* START Data to use *

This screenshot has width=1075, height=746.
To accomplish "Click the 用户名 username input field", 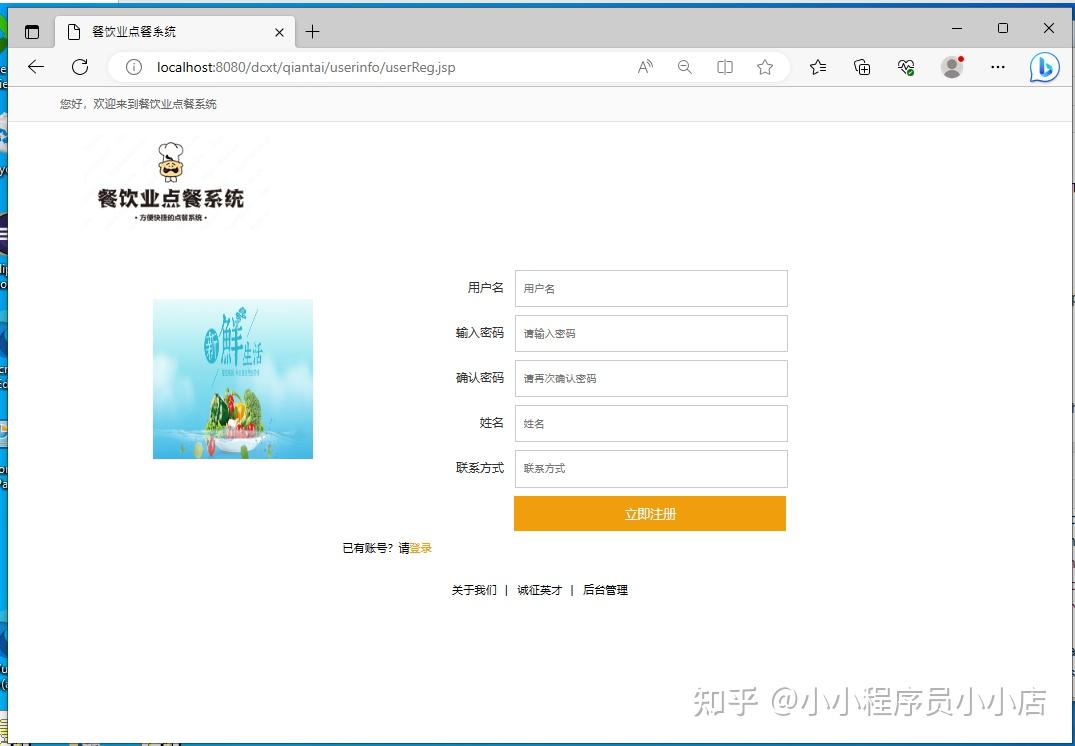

* END Data to use *
* START Data to use *

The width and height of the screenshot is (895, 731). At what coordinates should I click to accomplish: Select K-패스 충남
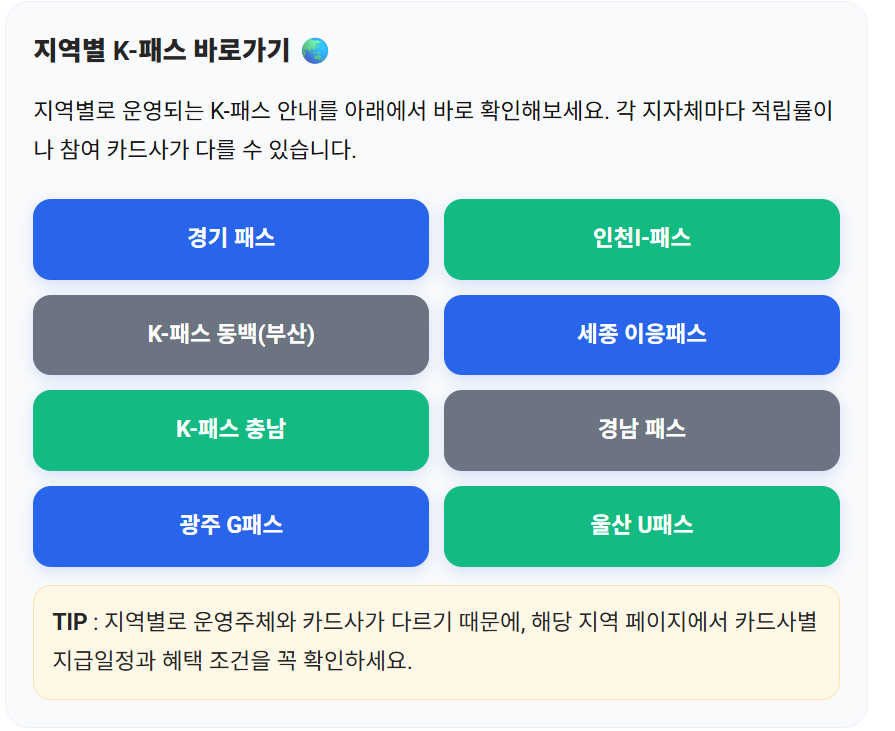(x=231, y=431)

* END Data to use *
* START Data to use *

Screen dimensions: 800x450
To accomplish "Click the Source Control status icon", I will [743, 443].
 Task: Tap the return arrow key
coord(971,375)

* END Data to use *

• _Problem to work on_
Write out again the stretch of the listing from the line containing "The width and" through the line containing "(x=231, y=431)", both ends included, leaving the pictures out of your answer.

• _Answer to the exercise_
The width and height of the screenshot is (895, 731). At what coordinates should I click to accomplish: Select K-패스 충남
(x=231, y=431)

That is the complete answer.